Claire –Jeudi 3 avril 2003, 8 heures 30
- Ecoutez, mademoiselle LANTIER, j’attends vos analyses. En attendant, je vous prescris une pommade qui devrait atténuer la sensation de malaise. Il s’agit probablement d’une banale allergie.
- Je sais, docteur, mais c’est très gênant. Ce n’est pas vraiment la saison des chaussures ouvertes. Je passe partout pour une originale, termina Claire en souriant.
- Cela aurait pu être pire ! Nous sommes au mois d’avril, et les beaux jours ne sont pas loin. Imaginez que cela vous soit arrivé en plein hiver ?
- Bien sûr… C’est une façon de voir les choses
Le médecin se leva et se dirigea vers la porte. Visiblement, la visite était terminée. Il ouvrit la porte et tendis la main à Claire.

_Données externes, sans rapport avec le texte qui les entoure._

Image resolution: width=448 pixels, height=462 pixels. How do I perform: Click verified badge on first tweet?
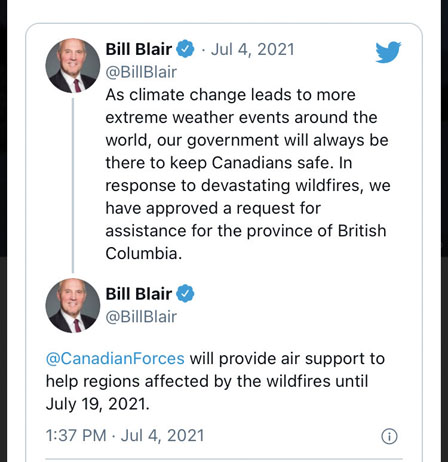click(x=185, y=49)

- Allez, Mademoiselle LANTIER, ne vous inquiétez pas. Vous revenez me voir dès que vous avez les analyses !
- Entendu ! Au revoir !
La porte se referma sur une Claire, à moitié rassurée. Le docteur avait quand même l’air assez perplexe. Elle regarda sa montre. Elle avait largement le temps de passer prendre rendez-vous au labo avant de prendre son boulot.
Le labo était en face du cabinet médical, juste la rue à traverser. Il lui semblait qu’elle faisait un peu tache, pieds nus dans ses sandales d’été ! Elle avait réussi à supporter de fines socquettes blanches pour se rendre jusqu’au cabinet médical, mais elle avait été obligée de les ôter dans la salle d’attente ou elle était seule, fort heureusement. Depuis quelques semaines, elle éprouvait des difficultés à supporter les chaussures fermées. Au début, elle n’y avait prêté une grande attention, puis, petit à petit, elle s’était trouvée dans l’impossibilité de mettre des chaussures fermées.
Là, elle avait commencé à sérieusement s’inquiéter ! Pendant les jours suivants, elle avait résolu le problème en mettant des chaussettes épaisses, mais hier, au boulot, en plein service, elle avait été contrainte de les enlever.
Elle avait eu beaucoup de mal à maîtriser la panique qui l’avait alors saisit et elle avait immédiatement pris un rendez-vous chez le médecin.
Elle se secoua et traversa la route. Le labo était désert, lui aussi. La laborantine de service se saisie de son ordonnance et l’examina quelques secondes avant de déclarer.
- Il vous faut ça pour quand ?
- Le plus rapidement possible, s’il vous plait.
- Bien, le prélèvement de peau, on peut vous le faire immédiatement… Et la prise de sang… Vous avez mangé ce matin ?
- Non, j’ai juste pris un café… Il y a deux heures, maintenant.
- Alors, c’est parfait ! On va pouvoir tout faire en même temps. Asseyez-vous un moment, on va vous appeler.
Claire se dirigea vers les quelques chaises qui tenaient lieu de salle d’attente. Elle était à peine assise que la porte en face d’elle s’ouvrit. Une grande femme à l’allure revêche criant son nom dans la salle vide.
Elle ne ressortit que quelques minutes plus tard. La femme n’avait pas dit un seul mot. Elle s’était contentée d’indiquer un fauteuil, avait pratiqué la prise de sang, puis le prélèvement dans le silence le plus parfait.
Après un nouveau coup d’œil rapide sur sa montre, elle pressa le pas. Heureusement, le bar ou elle travaillait se trouvait à quelques centaines de mètres du labo. Le patron était déjà derrière le bas, son tablier bleu toujours aussi crasseux. Elle ôta sa veste et attacha son tablier blanc avant de rejoindre le patron.
- Ben dit donc ! C’est déjà le printemps, dit-il en désignant ses pieds nus dans ses sandales.
Elle essaya de se défendre de façon naturelle.
- C’est qu’il ne fait pas froid, ce matin…
- Ho ! Ce que j’en dis ! Ce sera bien pour nous si tu découvres tes jambes aussi vite que tes pieds, ajouta-t-il avec un rire gras.
Claire n’appréciait pas vraiment ce genre de remarques. Elle avait déjà dû remettre ce gros porc à sa place plusieurs fois, quand ses mains devenaient un peu trop baladeuses. Heureusement que la plupart du temps, la patronne trônait au-dessus du tiroir-caisse. Sa présence tempérait singulièrement les ardeurs du patron.